What is expected: Reproduce the listing word for word, starting at its first line and ending at the line that contains "pos(243,74)", with both of those lines included.

Dataset items:
_ _ _ _ _ _ _

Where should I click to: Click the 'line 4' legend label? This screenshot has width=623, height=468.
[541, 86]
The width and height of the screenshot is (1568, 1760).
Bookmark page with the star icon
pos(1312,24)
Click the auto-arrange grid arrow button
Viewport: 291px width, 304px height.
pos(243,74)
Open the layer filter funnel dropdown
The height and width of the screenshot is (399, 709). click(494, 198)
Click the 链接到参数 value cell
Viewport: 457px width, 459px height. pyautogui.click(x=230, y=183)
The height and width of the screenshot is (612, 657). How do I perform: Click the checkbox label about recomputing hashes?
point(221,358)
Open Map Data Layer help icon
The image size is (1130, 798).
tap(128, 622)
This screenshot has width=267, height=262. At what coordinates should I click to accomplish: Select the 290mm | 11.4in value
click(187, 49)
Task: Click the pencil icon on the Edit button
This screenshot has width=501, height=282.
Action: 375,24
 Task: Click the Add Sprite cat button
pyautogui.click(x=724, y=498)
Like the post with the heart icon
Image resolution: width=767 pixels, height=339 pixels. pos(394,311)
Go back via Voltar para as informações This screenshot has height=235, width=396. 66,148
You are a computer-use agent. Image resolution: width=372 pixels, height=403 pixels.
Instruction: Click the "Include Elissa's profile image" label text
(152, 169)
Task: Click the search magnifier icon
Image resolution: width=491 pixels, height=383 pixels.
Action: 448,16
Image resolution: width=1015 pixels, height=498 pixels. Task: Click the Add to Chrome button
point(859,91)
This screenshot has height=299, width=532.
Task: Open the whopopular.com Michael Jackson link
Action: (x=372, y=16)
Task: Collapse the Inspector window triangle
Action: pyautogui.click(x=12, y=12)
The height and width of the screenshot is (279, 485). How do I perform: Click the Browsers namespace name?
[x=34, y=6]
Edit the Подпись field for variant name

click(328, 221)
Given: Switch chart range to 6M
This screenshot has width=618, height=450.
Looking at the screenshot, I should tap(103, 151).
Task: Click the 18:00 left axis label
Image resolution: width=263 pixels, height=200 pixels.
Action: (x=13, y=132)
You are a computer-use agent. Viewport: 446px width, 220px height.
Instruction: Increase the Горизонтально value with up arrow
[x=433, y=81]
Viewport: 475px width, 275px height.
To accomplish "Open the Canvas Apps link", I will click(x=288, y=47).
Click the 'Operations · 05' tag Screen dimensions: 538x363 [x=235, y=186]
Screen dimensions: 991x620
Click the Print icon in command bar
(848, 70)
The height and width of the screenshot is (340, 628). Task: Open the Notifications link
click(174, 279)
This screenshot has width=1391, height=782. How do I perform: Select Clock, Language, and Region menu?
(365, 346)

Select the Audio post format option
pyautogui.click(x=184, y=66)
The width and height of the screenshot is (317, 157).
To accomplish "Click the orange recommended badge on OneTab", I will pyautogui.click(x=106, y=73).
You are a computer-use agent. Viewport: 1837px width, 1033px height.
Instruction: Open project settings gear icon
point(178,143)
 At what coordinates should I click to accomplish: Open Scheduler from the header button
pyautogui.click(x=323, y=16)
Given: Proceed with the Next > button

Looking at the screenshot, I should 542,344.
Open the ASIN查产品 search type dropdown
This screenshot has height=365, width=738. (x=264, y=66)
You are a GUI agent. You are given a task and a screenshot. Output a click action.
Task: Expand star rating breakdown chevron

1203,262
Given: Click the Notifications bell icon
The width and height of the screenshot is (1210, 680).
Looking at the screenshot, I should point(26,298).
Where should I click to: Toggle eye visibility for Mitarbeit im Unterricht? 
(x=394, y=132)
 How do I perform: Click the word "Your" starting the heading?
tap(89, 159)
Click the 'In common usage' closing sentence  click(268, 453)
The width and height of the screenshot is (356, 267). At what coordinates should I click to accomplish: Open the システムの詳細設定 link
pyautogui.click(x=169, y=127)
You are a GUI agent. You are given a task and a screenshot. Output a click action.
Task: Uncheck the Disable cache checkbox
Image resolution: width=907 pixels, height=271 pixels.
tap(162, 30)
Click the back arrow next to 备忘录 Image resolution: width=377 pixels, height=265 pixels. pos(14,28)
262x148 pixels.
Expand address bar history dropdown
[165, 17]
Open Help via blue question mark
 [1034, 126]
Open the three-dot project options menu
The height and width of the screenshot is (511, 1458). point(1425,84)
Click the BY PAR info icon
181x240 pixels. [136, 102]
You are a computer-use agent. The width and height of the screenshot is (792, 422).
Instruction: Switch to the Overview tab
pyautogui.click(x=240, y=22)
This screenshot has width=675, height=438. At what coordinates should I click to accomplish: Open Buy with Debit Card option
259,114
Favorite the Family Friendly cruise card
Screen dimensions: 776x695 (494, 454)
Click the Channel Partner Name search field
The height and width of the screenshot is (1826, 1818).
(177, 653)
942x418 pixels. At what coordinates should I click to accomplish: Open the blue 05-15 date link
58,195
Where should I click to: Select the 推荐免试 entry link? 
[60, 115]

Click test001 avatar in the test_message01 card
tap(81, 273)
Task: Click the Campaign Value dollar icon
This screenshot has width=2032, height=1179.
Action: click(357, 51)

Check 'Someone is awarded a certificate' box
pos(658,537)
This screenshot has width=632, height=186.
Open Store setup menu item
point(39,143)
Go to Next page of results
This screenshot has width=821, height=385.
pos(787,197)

_ _ _ _ _ _ _

Result for this exercise:
Where should I click to: Click the 'line 4' legend label? This screenshot has width=623, height=468.
[541, 86]
The width and height of the screenshot is (1568, 1760).
Bookmark page with the star icon
pos(1312,24)
Click the auto-arrange grid arrow button
Viewport: 291px width, 304px height.
pos(243,74)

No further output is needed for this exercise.